▸ Task instructions
The answer must consist only of the lines from the line with "Click the Timeout info icon" to the line with "The width and", both included, exactly as they stand below.
== Segment start ==
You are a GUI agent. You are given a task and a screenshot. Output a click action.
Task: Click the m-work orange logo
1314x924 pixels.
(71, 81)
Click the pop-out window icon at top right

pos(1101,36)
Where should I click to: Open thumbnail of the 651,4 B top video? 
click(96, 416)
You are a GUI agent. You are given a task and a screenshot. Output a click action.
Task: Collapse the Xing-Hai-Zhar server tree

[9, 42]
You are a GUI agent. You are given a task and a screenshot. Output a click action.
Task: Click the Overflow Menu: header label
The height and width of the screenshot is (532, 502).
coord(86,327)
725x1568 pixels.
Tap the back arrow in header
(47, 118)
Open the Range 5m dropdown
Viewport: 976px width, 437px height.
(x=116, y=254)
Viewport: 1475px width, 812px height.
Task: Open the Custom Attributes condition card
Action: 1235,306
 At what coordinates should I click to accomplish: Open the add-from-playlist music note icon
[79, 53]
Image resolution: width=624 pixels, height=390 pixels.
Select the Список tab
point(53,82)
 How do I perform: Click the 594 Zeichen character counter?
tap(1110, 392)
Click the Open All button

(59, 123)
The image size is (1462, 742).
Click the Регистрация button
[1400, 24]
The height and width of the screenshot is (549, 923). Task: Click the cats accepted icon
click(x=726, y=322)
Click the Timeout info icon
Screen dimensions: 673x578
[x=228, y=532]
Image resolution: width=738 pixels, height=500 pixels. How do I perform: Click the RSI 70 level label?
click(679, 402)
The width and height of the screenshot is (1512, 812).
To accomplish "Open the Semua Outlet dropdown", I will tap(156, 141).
== Segment end ==
▸ Solution to the problem
Click the Timeout info icon
Screen dimensions: 673x578
[x=228, y=532]
Image resolution: width=738 pixels, height=500 pixels. How do I perform: Click the RSI 70 level label?
click(679, 402)
The width and height of the screenshot is (1512, 812).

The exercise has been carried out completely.